When you have two cats (or more) who aren’t getting along and all your attempts at behavior modification have been unsuccessful, it may be time to do a reintroduction. If the aggression between your cats is severe or if they can’t even be within sight of each other without an immediate brawl taking place, then a reintroduction is your best bet.
What is a Cat Reintroduction?
With a reintroduction you’re basically going to be separating the cats and introducing them in the same way you would if they had never met. The reintroduction gives each cat time to get back to normal and not be so stressed so you can start to help them gradually get comfortable with each other again.
Attempting to keep a lid on serious intercat aggression when the cats are constantly in each other’s sight can be very counterproductive because both cats remain at such a high level of reactivity. There’s also a good chance that one or both of the cats could get injured (perhaps severely). The reintroduction method gives you more control to avoid potential injury. It also allows you to keep the interaction between the cats at a level that doesn’t spark extreme reactions.
How Long Does a Cat Reintroduction Take?
This will be determined by how serious the aggression has been, how much time you can dedicate to doing the behavior modification, and how receptive the cats are. In other words, I wish I could give you a set timeline but you have to go at the cats’ pace. Every situation is unique.

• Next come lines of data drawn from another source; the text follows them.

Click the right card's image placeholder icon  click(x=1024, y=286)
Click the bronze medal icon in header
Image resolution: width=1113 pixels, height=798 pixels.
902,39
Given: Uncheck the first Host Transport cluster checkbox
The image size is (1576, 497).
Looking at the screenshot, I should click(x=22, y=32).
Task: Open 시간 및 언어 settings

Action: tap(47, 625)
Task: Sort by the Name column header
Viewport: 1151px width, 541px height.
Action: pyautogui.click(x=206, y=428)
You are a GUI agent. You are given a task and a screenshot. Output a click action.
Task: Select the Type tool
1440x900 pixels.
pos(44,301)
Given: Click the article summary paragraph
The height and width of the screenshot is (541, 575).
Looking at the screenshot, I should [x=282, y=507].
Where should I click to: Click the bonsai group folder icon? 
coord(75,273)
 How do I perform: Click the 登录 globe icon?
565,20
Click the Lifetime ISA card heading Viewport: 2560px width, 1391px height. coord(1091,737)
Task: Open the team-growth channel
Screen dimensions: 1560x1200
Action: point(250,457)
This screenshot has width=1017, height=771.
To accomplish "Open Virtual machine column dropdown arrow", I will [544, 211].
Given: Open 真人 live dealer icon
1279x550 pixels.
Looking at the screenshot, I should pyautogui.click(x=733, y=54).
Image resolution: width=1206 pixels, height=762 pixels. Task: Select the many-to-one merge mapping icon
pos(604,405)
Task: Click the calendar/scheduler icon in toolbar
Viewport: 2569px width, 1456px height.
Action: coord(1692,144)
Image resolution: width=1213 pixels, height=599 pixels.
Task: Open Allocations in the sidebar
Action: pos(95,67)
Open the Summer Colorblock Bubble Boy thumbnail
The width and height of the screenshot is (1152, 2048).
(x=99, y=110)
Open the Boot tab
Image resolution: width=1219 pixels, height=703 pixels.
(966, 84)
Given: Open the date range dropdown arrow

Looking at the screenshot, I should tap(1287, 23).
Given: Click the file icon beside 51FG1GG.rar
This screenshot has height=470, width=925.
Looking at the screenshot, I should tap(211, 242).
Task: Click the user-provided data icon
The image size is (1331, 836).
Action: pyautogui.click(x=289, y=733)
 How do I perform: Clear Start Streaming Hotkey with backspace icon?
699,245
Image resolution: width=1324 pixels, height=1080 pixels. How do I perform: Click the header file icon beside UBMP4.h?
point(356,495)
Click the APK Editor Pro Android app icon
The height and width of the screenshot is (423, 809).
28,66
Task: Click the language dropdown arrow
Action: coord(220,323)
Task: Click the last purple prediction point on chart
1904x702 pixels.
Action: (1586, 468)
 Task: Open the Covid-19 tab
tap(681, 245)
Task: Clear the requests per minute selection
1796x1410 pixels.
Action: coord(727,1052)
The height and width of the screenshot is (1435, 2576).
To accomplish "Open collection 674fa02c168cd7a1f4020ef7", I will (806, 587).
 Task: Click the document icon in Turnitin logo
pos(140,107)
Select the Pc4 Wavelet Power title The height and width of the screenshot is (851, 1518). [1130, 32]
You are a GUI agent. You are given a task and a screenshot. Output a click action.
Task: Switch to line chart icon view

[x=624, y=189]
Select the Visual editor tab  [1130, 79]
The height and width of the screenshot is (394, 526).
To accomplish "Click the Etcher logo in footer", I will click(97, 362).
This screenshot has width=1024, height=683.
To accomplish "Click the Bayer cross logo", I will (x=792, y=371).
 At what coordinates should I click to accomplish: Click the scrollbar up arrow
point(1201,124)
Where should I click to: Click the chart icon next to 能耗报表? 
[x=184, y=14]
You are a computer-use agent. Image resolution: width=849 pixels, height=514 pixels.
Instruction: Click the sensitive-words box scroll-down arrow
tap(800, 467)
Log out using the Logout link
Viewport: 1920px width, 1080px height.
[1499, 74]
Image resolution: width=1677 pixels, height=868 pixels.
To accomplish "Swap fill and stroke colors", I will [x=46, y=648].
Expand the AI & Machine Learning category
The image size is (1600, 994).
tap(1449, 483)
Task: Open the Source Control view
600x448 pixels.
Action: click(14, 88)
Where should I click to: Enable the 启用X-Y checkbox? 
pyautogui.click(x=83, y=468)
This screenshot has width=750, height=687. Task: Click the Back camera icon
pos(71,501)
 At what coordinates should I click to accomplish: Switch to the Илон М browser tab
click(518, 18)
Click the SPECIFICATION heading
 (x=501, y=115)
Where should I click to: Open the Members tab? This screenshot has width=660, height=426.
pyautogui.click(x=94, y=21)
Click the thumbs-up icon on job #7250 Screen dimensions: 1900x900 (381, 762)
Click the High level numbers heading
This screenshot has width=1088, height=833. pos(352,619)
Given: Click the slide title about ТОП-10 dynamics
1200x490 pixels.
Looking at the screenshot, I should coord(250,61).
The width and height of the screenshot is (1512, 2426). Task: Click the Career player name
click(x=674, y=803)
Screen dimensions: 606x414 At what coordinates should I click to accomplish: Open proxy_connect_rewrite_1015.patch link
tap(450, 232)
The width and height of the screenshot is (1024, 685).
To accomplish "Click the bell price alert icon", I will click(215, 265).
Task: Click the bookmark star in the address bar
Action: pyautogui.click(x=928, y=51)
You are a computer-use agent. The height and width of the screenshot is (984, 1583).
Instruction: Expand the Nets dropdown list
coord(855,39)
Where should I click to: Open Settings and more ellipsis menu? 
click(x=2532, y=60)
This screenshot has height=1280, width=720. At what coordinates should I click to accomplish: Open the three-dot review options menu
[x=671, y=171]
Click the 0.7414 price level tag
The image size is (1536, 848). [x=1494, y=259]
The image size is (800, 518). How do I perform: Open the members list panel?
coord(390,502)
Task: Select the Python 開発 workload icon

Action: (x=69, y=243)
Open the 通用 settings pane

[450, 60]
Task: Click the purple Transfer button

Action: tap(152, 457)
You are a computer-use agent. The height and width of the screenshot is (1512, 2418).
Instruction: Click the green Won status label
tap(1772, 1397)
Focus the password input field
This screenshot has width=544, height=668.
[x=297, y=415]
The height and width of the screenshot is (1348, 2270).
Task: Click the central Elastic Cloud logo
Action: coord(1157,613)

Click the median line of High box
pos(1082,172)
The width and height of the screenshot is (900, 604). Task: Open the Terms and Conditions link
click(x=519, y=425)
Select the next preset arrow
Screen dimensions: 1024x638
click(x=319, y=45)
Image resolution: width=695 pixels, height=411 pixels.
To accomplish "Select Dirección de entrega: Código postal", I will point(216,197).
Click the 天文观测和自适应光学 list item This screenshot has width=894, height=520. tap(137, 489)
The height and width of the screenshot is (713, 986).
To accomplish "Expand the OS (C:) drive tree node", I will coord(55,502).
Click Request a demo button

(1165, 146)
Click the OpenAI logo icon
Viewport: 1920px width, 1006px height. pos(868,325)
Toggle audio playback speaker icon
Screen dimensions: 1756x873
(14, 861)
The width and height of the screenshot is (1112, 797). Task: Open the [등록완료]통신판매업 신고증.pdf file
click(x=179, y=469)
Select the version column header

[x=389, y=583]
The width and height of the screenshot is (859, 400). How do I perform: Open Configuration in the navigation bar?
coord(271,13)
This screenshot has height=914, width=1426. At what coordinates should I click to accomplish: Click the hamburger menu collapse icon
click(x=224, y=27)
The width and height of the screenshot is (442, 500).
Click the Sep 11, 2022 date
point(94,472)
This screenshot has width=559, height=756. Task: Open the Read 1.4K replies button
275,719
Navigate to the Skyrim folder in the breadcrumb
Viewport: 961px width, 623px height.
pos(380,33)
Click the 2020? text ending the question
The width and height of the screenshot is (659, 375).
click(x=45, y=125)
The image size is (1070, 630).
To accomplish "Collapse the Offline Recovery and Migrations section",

The Cat Reintroduction Method
The first step is to separate the cats by creating a sanctuary room for one of them. If your house is set up in such a way that you can divide it up so each cat has her own territory, then that will do as well. If you’re setting up a sanctuary room, you just need a separate room that can be closed off. The room needs to be equipped with all the necessities such as food, water, litter box, scratching post, toys and some cozy napping places.